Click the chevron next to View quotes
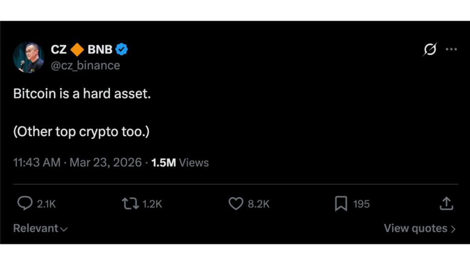(453, 229)
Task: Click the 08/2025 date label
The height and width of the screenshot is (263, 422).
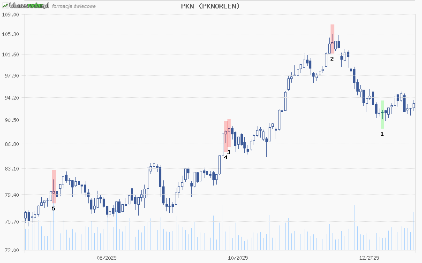Action: pyautogui.click(x=106, y=257)
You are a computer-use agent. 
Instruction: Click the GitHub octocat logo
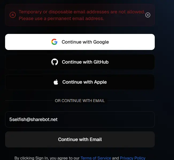point(55,62)
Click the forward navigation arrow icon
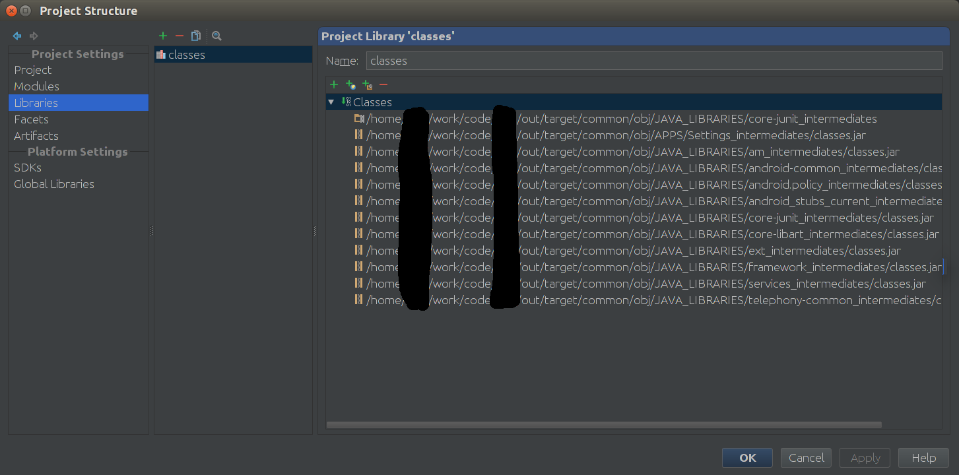 click(33, 36)
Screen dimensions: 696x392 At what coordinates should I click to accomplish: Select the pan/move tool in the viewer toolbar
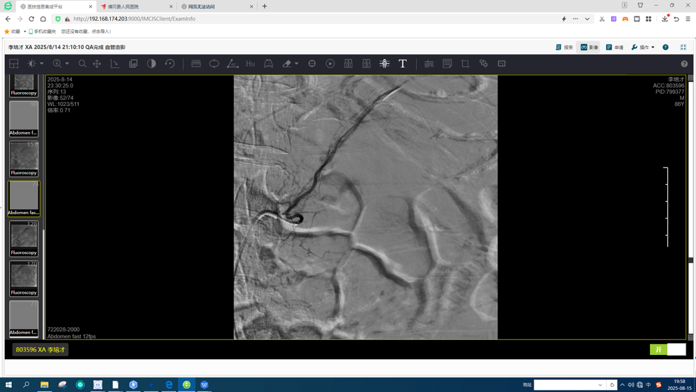pos(97,63)
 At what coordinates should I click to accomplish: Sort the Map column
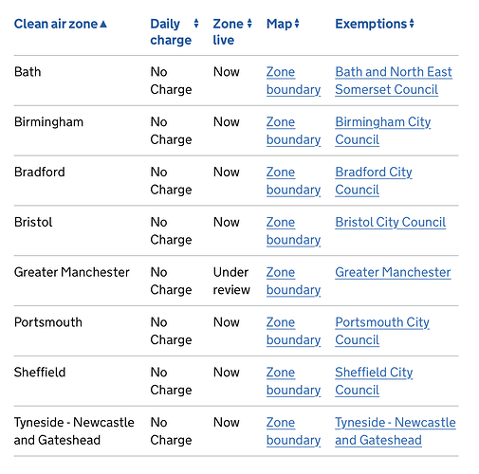pos(283,24)
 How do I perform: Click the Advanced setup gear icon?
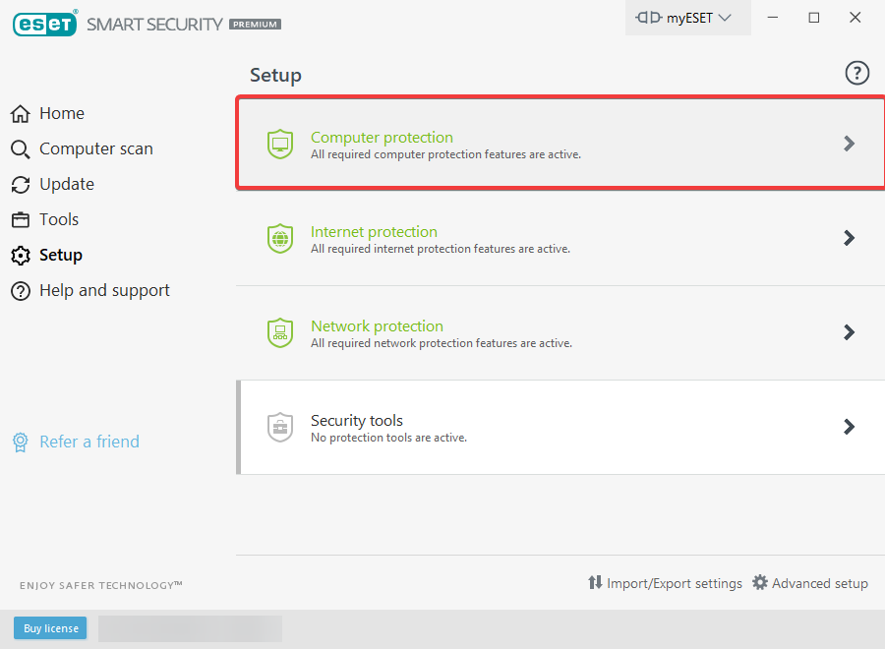coord(760,583)
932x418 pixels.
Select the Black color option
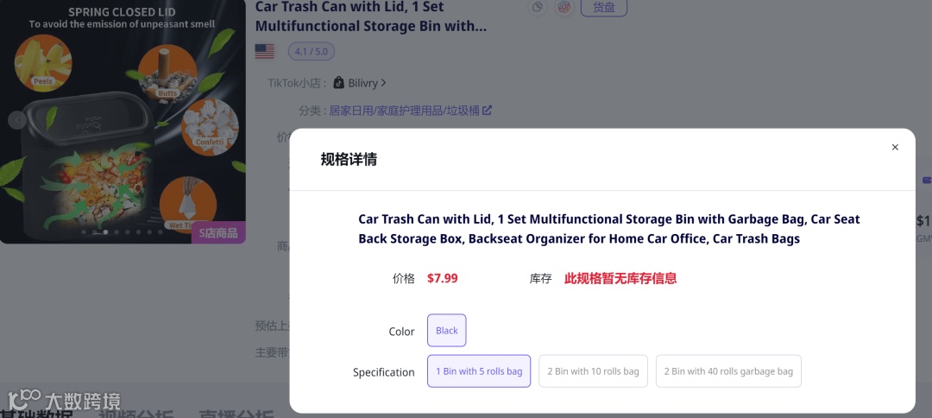446,330
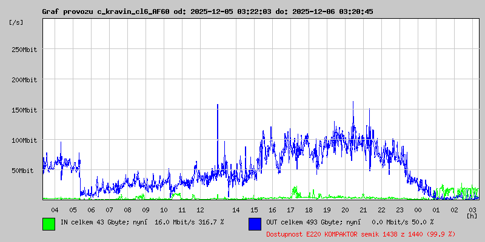Select the 00 midnight mark on the time axis
This screenshot has width=485, height=242.
point(418,209)

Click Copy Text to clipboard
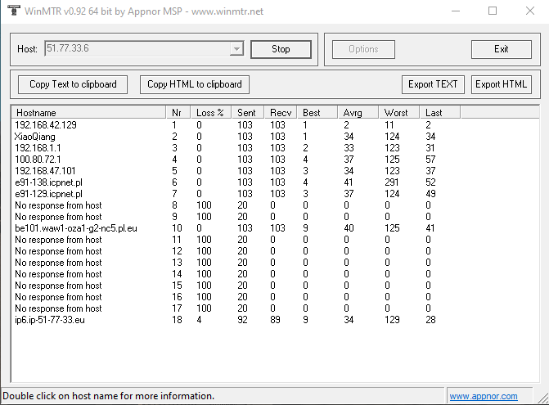click(x=73, y=84)
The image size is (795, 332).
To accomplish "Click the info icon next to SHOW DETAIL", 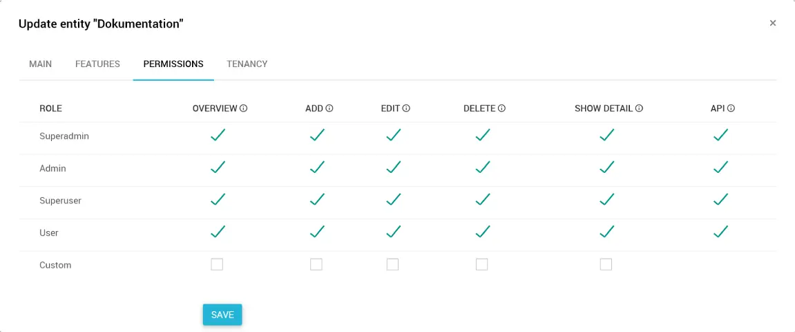I will coord(639,109).
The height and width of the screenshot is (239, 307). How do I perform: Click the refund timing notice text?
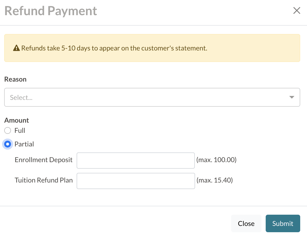(x=114, y=48)
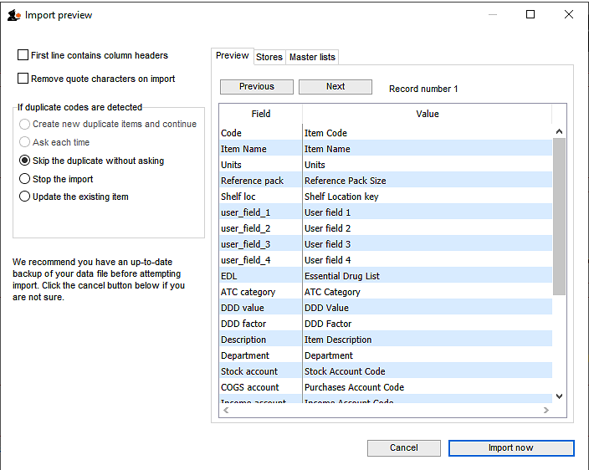Click the vertical scrollbar up arrow
589x470 pixels.
(559, 131)
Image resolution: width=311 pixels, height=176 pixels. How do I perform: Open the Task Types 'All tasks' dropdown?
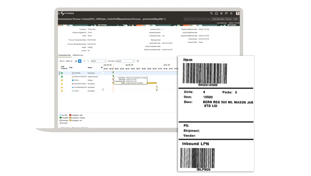[125, 61]
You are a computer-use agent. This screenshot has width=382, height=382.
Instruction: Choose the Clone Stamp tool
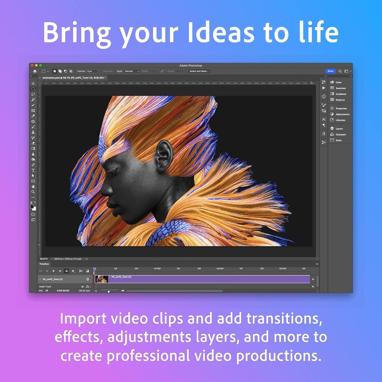click(x=33, y=131)
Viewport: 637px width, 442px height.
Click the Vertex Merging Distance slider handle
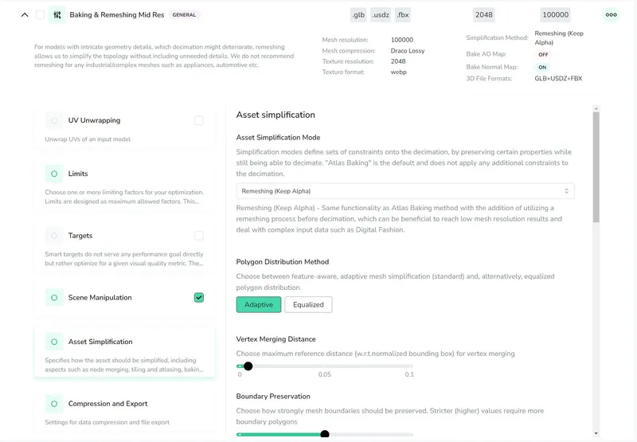click(248, 366)
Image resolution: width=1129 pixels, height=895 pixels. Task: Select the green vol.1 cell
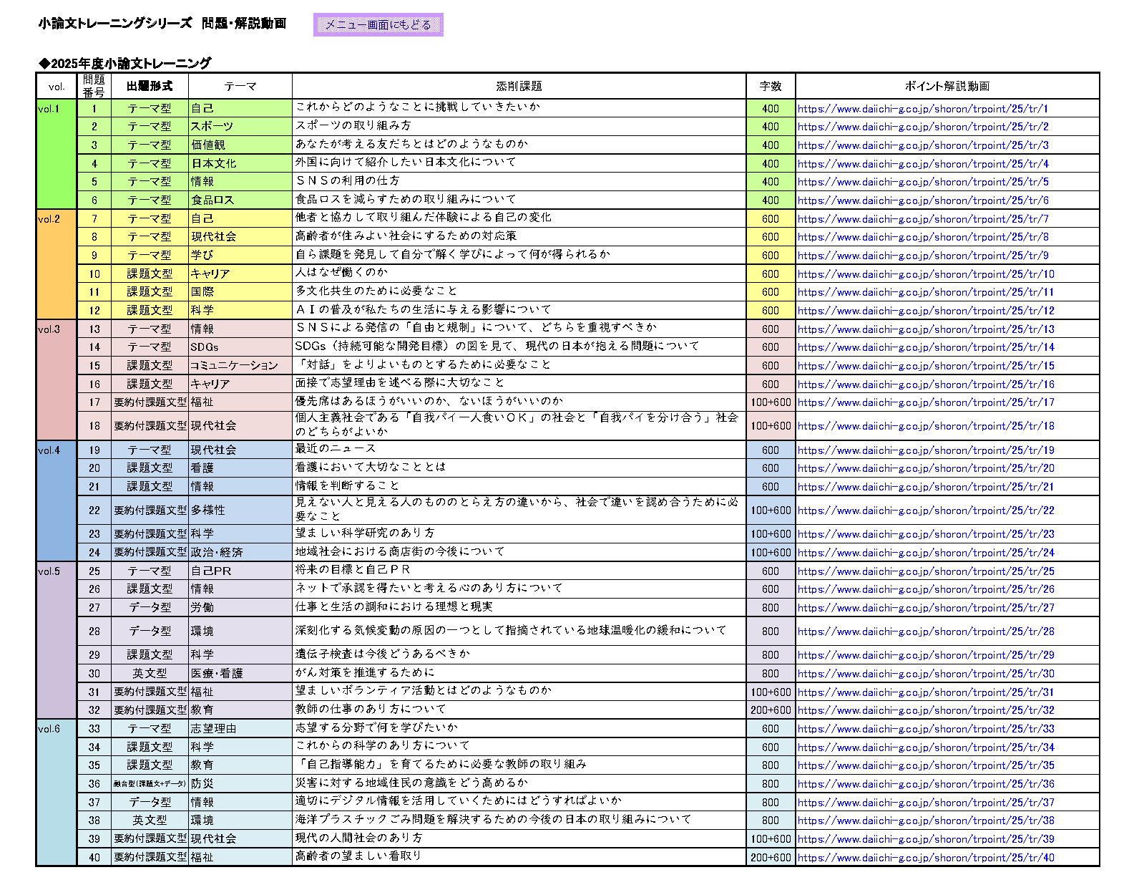(56, 154)
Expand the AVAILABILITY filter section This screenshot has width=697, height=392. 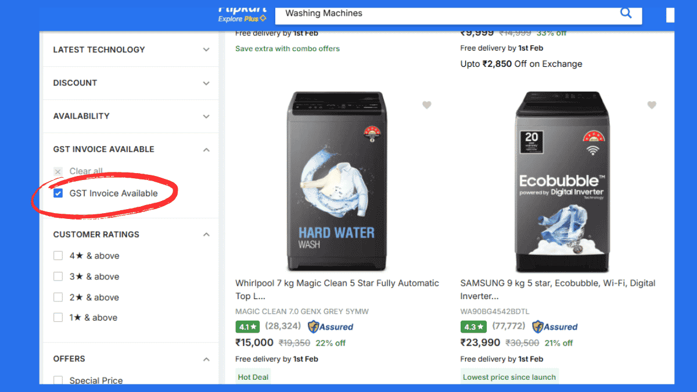(x=206, y=116)
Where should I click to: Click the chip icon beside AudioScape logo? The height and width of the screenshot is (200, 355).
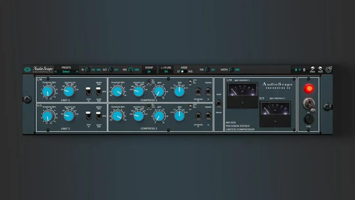click(27, 70)
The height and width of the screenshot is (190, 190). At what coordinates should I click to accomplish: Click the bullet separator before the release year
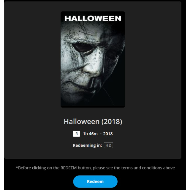tap(101, 134)
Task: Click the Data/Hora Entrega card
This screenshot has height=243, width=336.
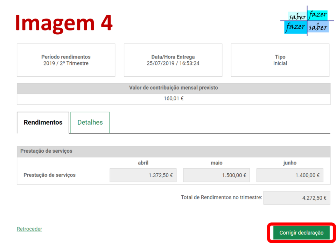Action: 173,60
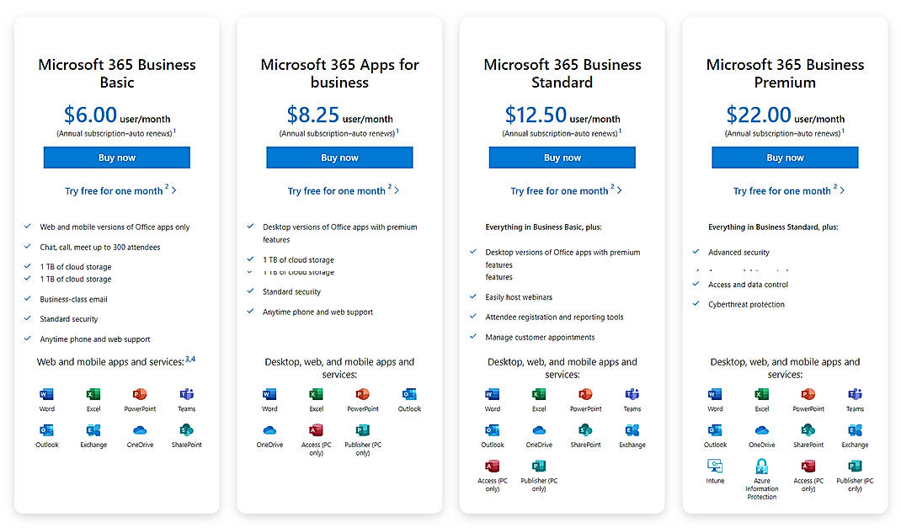Click Buy now for Business Standard
Viewport: 901px width, 528px height.
coord(562,157)
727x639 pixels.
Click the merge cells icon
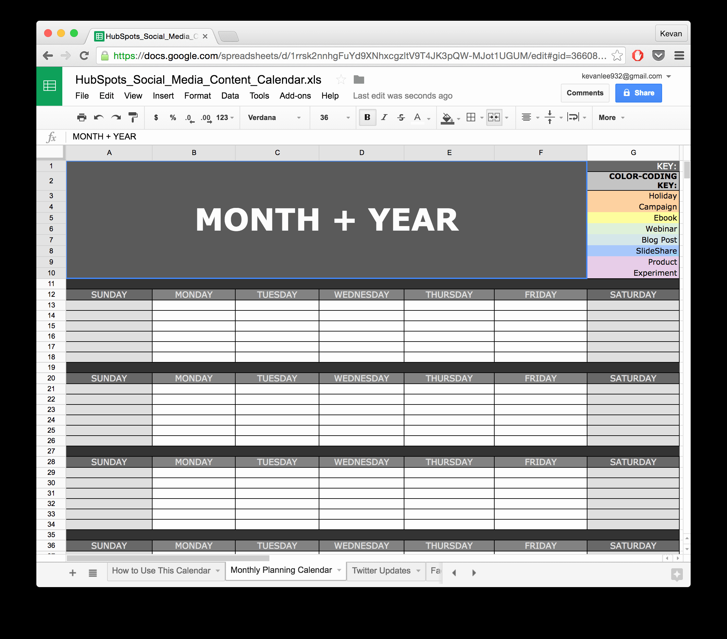494,118
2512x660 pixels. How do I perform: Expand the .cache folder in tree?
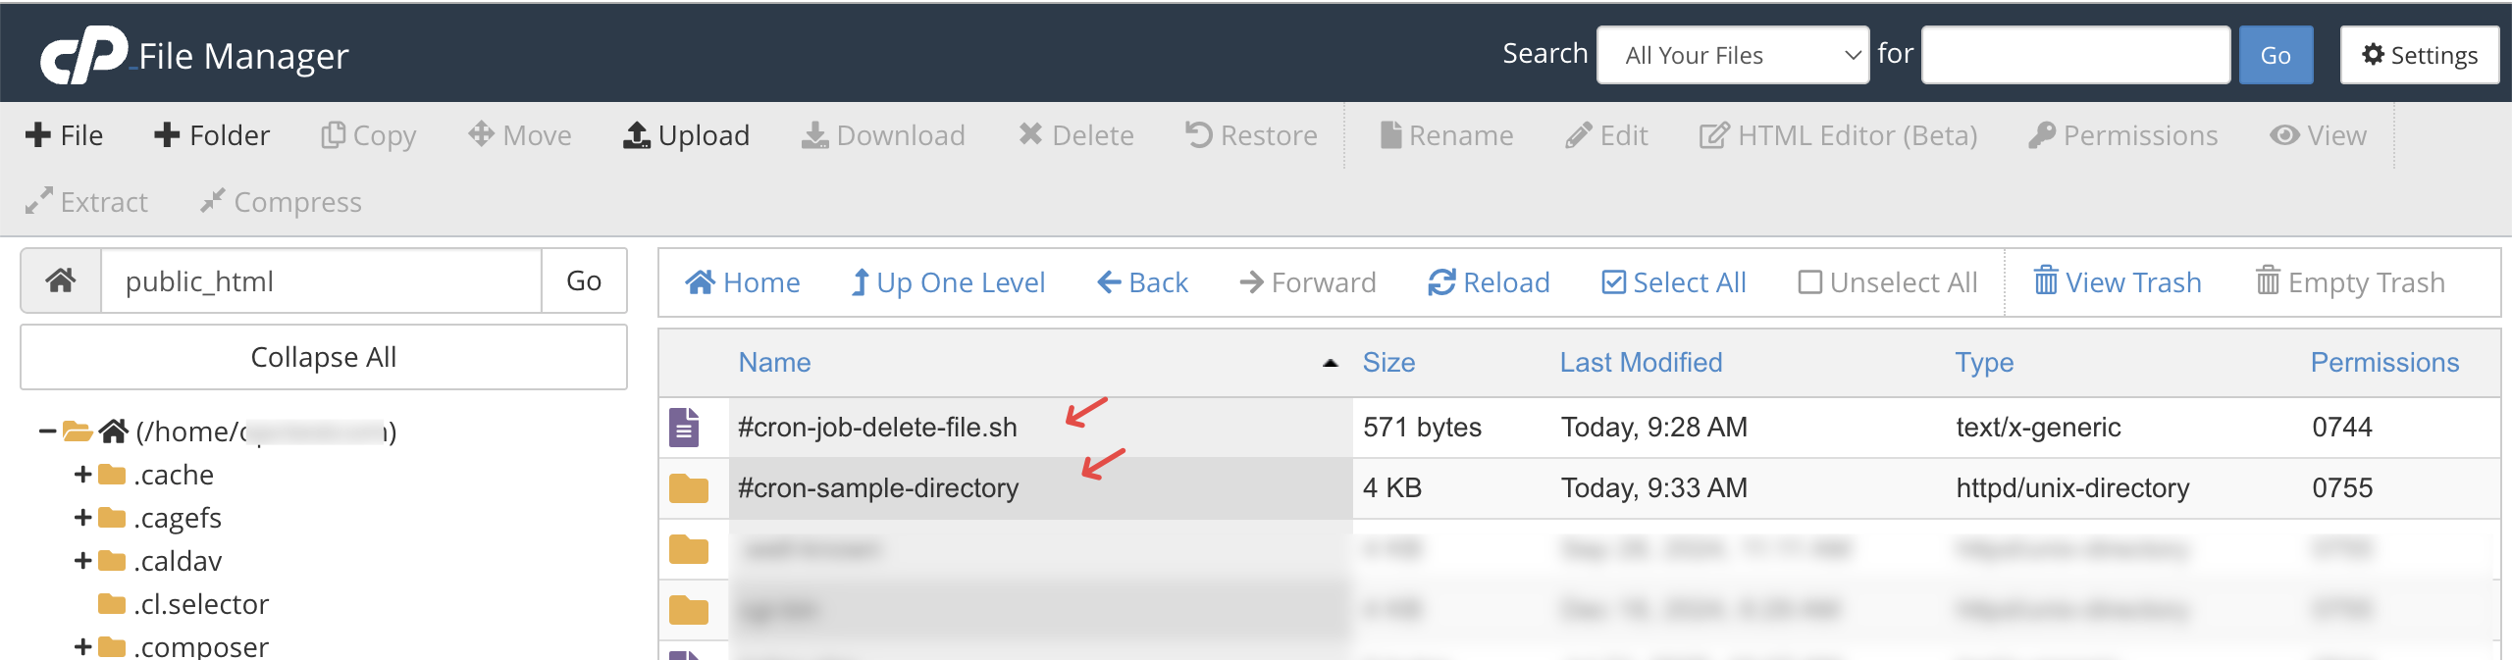(83, 475)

**EXERCISE PROMPT**
Give again, word for word, the lines from the one containing "2512x660 pixels. How" through the last line of the entries, with pictures omitted and nothing added.

**OUTPUT FOR THIS EXERCISE**
2512x660 pixels. How do I perform: Expand the .cache folder in tree?
(83, 475)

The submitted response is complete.